__Records shown__:
>>

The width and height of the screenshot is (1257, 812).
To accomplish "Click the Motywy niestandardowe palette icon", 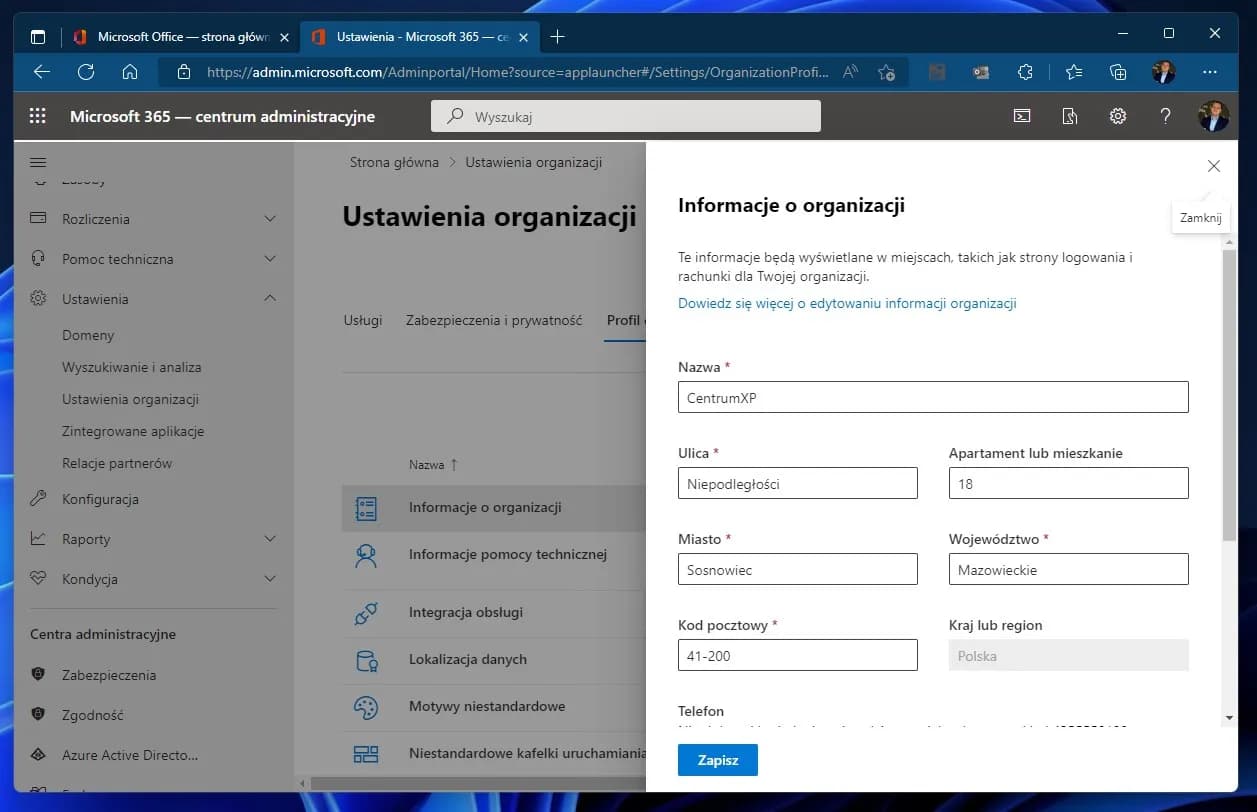I will pyautogui.click(x=367, y=706).

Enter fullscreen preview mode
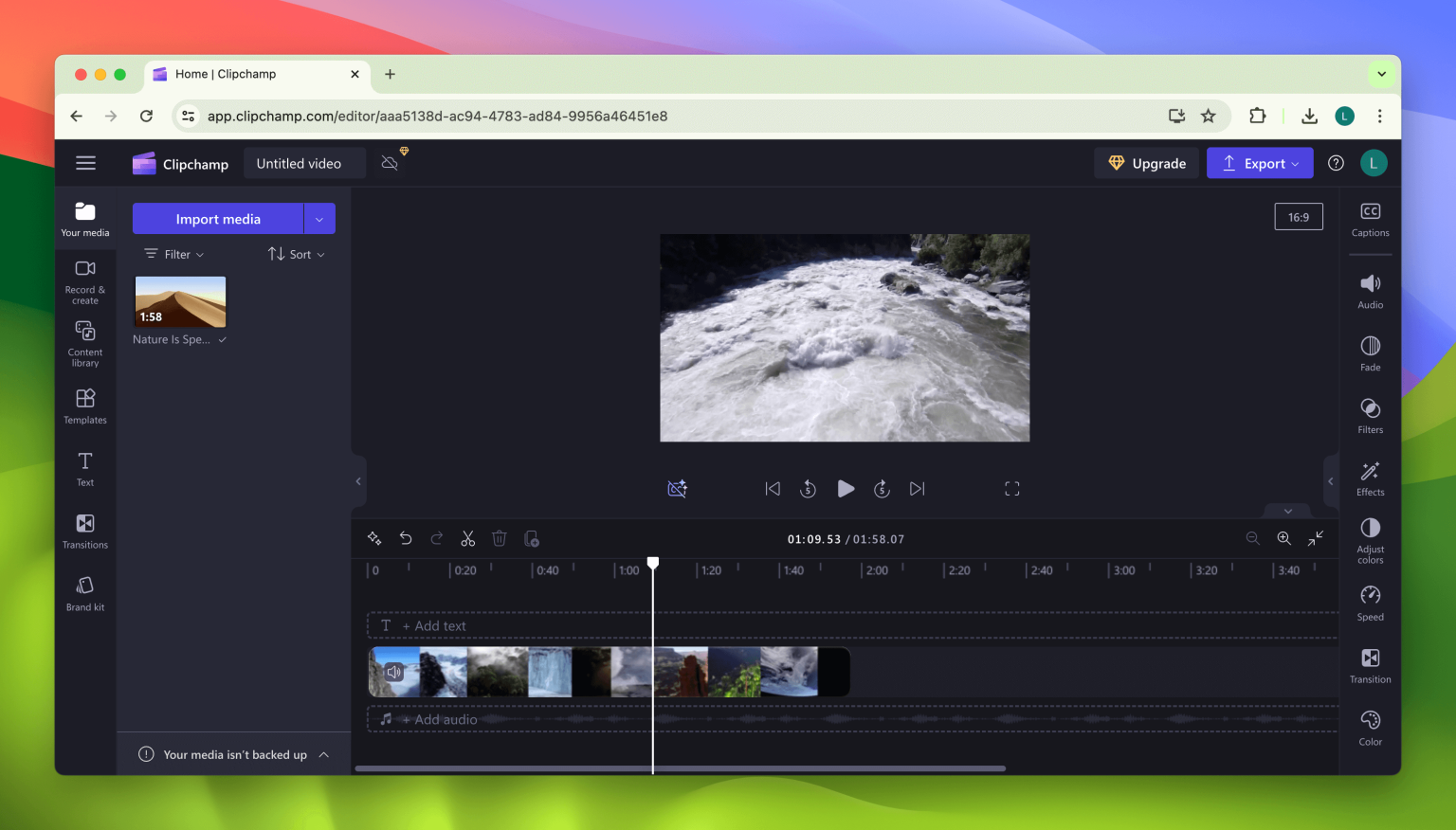[1011, 488]
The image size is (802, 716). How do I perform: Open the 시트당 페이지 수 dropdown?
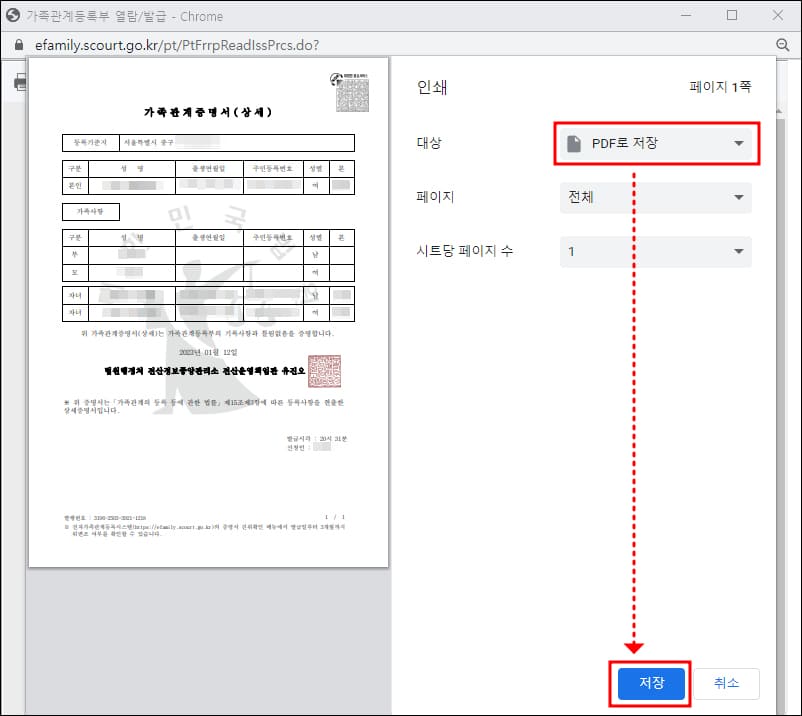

<<

__How to complete this task__: Retyped exactly, the lines from the one holding "Enter fullscreen preview mode" through the last line of the data above are the whole answer. Pictures stay out.

__Exercise solution__:
Enter fullscreen preview mode
[1011, 488]
The image size is (802, 716). How do I perform: Open the 시트당 페이지 수 dropdown?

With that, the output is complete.